Mientras charlábamos pensé y apenas enuncié la idea de las fantasías.
Hace tiempo que me di cuenta de que vivía rodeada de personas que fantaseaban y confundían sus sueños con la realidad. En ese momento, tomé mis propias fantasías como el cuento que escribo en una tarde y dejé de creer, pero no renuncié a ellas. Cada una de ellas, que me voy a Buenos Aires, a Colonia de Sacramento, a Nueva Dheli, a Valparaiso o al delta del Paraná, que me caso (¡yo!), que tengo una familia, que él me ama o que yo lo dejo de desear, que envejezco con dignidad (en eso todavía tengo la esperanza), todos tienen la verosimilitud de una buena narración, pero se acaban cuando se cierra el libro, cuando se abren los ojos, cuando me levanto, cuando me doy cuenta de que todavía estoy viva y voy rodeada de personas en el metro.
Esto es lo único cierto, que estoy aquí, que algunos de ustedes alcanzaron a leer esto y nada más.

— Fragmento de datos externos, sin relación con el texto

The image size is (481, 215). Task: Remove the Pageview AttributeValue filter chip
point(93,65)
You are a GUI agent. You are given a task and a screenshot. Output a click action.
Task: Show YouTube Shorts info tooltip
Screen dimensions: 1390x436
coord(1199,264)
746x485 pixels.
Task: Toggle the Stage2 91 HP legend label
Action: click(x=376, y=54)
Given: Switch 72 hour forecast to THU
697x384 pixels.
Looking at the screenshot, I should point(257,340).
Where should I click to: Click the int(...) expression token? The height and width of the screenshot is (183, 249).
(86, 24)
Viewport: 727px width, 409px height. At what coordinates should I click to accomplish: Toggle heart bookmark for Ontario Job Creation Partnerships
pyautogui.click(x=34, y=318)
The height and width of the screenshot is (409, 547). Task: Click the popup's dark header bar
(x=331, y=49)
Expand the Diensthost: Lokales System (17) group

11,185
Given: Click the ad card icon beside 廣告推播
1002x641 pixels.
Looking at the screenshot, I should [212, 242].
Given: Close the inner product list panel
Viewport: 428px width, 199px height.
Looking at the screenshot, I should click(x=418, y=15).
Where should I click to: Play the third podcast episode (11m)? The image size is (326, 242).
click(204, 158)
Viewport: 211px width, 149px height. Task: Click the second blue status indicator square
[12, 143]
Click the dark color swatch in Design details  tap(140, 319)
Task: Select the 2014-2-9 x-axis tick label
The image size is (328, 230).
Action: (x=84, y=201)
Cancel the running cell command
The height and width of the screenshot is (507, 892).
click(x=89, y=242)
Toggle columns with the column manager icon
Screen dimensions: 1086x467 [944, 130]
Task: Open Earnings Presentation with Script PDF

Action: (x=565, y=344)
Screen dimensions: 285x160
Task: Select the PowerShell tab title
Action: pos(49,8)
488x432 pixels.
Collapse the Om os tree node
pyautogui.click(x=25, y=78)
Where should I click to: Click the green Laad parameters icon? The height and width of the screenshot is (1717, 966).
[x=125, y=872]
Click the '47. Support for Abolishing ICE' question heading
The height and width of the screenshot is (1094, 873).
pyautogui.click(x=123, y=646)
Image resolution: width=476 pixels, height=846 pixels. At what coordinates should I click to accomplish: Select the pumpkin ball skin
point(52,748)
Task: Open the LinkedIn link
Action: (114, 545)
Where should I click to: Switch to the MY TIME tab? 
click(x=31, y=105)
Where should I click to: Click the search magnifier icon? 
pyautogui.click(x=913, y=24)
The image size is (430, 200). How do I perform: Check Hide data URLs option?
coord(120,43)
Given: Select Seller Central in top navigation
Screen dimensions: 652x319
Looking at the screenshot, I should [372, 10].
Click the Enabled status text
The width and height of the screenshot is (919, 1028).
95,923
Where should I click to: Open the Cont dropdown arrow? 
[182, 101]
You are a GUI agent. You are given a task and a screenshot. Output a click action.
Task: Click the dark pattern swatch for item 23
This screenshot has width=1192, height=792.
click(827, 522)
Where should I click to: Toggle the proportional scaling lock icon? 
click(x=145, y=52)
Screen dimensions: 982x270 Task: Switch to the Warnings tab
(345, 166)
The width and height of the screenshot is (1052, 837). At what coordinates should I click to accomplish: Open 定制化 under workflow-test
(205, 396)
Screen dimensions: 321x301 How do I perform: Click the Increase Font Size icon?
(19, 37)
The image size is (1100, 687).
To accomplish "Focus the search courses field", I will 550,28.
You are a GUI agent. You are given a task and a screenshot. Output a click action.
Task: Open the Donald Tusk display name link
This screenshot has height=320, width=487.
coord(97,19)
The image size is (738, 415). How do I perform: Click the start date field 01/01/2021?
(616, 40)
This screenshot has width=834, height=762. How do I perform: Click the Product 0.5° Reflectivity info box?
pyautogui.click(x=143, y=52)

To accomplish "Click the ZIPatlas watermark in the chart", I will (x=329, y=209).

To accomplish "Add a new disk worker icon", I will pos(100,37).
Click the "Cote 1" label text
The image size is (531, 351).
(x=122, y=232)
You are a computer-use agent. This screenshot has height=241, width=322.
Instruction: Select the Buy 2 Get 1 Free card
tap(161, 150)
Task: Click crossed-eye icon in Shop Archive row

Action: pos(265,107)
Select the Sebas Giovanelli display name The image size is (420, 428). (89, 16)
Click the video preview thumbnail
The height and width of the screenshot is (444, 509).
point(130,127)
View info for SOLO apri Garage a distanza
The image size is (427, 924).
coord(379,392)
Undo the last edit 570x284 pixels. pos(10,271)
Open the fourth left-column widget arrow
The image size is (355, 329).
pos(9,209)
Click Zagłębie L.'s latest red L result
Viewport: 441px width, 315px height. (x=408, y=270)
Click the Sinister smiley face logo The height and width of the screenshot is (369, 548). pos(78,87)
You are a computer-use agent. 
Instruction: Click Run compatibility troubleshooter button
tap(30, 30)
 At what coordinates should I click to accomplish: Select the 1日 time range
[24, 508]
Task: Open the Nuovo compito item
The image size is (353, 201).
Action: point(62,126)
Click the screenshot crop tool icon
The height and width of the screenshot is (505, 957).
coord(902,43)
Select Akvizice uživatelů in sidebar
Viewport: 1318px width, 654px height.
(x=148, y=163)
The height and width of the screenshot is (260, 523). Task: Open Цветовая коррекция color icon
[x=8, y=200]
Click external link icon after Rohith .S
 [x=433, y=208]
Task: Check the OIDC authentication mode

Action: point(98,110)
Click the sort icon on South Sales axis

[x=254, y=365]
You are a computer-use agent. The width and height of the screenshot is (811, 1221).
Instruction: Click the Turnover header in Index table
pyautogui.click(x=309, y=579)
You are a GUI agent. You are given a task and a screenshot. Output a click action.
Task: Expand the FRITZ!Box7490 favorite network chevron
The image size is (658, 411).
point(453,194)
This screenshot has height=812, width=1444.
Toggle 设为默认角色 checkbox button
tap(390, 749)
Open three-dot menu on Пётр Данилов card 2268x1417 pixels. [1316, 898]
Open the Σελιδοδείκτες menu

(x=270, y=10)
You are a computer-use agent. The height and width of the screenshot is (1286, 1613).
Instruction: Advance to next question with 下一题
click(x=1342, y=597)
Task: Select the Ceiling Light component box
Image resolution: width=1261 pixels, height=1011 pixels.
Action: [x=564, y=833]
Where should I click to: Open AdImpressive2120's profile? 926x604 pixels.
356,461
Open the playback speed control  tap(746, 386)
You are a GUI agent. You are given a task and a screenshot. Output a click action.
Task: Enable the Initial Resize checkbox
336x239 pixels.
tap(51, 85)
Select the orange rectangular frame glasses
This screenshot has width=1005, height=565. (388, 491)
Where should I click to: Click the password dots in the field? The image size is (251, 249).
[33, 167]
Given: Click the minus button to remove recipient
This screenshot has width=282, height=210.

Al asumir esta certeza, de que todo se reduce a este efímero presente que puede ser interrumpido por un terremoto, un bus que choca contra la pared, un incendio, una bomba, una asteroide o el cansancio de mi propio cuerpo, creo que puedo vivir un poco mejor.
Eso y sentarme en el parque y comer y hacer el amor (cuando se puede hacer el amor, claro) y mirar y ocupar todos mis sentidos y siempre saber que todo lo demás no es más que una parte del gran sueño que tenemos derecho y necesidad de tener.
Al principio, cuando mis mayores se reían de mis ideas (porque se reían, no intentaban convencerme de lo contrario), sentía que mis proyectos carecían de seriedad, que yo era una persona poco confiable, pero, al tiempo, he terminado riéndome yo también cuando me escucho detallar la distribución de mi casa en Buenos Aires, por ejemplo, o la ventana de la casa de Valparaíso que miraría el océano.
Qué fácil... basta que tome mi libro de cabecera para que pierda el sentido de la realidad o que cierre los ojos.